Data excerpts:
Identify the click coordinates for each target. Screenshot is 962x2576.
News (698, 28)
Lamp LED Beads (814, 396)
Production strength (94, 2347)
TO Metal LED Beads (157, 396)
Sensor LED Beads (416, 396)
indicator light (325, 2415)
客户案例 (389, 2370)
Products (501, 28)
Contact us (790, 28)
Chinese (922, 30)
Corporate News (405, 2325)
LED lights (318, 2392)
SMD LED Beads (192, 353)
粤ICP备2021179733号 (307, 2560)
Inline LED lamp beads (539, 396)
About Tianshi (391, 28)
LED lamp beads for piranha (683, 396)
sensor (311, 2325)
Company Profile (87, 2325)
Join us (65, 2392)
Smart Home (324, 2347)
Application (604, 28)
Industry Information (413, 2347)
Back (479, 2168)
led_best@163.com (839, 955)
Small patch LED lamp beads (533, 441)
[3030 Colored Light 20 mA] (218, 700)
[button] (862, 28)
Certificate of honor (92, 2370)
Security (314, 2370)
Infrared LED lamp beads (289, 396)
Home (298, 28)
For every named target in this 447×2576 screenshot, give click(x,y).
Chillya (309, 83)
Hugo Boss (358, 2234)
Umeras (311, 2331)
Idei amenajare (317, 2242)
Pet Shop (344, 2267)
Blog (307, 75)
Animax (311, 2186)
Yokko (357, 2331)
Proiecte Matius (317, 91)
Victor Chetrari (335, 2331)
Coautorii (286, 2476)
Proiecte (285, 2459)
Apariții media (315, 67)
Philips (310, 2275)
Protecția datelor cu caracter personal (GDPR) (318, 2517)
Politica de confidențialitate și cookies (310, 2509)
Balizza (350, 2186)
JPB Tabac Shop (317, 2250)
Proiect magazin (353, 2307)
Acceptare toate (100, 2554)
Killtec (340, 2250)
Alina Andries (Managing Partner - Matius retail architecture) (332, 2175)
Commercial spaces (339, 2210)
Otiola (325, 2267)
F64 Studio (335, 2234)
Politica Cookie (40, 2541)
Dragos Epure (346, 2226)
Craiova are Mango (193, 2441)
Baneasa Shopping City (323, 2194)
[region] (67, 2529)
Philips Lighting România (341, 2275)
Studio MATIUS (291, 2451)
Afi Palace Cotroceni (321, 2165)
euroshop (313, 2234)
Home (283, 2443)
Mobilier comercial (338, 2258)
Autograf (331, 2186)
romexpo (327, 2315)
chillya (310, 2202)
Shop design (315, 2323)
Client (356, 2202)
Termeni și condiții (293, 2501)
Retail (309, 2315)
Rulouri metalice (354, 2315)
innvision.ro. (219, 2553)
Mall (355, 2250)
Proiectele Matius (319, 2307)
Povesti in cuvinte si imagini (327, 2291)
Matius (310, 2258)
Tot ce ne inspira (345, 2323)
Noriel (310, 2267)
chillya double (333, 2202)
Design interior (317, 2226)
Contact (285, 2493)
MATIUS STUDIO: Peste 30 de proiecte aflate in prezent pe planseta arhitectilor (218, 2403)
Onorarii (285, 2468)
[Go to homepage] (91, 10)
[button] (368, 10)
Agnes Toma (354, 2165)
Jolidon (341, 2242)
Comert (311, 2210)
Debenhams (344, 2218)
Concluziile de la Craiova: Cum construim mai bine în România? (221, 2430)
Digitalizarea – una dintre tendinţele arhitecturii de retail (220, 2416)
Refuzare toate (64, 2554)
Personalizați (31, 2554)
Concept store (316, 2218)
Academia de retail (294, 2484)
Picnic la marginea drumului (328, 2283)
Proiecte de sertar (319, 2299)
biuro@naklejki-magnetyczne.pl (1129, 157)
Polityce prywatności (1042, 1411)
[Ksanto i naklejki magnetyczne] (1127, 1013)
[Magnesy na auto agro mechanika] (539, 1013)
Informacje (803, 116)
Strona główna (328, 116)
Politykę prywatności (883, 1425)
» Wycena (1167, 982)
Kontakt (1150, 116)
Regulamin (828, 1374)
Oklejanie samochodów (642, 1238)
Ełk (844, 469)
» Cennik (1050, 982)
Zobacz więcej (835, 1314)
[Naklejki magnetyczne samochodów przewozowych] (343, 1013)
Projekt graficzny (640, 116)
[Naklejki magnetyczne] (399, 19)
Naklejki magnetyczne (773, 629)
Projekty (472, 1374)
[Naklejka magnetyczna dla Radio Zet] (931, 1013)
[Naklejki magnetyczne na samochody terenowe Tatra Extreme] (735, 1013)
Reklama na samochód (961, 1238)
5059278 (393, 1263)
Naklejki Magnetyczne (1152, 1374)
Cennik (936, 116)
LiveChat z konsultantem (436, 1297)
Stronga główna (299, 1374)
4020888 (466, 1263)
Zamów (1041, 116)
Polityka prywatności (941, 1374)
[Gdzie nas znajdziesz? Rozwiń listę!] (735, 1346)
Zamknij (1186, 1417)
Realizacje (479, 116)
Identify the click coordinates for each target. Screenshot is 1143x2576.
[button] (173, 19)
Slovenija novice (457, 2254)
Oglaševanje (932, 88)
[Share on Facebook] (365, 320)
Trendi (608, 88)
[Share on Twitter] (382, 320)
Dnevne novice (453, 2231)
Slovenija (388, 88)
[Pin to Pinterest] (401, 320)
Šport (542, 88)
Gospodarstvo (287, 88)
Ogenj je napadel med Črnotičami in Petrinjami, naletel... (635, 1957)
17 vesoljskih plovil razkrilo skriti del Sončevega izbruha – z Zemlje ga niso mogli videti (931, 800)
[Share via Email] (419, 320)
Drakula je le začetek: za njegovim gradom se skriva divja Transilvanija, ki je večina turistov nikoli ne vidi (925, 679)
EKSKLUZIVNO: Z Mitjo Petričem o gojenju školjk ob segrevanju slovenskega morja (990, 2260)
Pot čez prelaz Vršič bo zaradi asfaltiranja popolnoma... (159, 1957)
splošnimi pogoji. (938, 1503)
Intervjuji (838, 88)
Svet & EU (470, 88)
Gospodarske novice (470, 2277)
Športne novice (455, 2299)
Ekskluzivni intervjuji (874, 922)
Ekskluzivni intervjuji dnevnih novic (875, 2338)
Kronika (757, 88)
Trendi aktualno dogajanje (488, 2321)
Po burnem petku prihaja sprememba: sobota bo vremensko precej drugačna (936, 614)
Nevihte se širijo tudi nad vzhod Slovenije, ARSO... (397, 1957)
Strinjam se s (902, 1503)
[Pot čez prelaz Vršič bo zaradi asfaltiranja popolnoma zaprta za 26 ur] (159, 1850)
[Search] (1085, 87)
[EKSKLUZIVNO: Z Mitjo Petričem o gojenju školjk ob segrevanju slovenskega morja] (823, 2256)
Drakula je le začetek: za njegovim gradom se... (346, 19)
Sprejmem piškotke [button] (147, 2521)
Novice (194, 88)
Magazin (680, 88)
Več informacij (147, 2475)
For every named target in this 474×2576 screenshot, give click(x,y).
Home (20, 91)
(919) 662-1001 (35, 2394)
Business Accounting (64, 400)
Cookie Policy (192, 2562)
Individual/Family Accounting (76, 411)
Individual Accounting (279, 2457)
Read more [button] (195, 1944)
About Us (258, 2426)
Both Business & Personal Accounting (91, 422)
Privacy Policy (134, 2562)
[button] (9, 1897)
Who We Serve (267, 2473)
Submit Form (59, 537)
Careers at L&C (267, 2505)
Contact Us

**Exercise**.
Output all lines from the beginning of the data up to the line holding "SMD LED Beads (192, 353)", that line included, exactly as written.

**Task result**.
Identify the click coordinates for each target. Screenshot is 962x2576.
News (698, 28)
Lamp LED Beads (814, 396)
Production strength (94, 2347)
TO Metal LED Beads (157, 396)
Sensor LED Beads (416, 396)
indicator light (325, 2415)
客户案例 (389, 2370)
Products (501, 28)
Contact us (790, 28)
Chinese (922, 30)
Corporate News (405, 2325)
LED lights (318, 2392)
SMD LED Beads (192, 353)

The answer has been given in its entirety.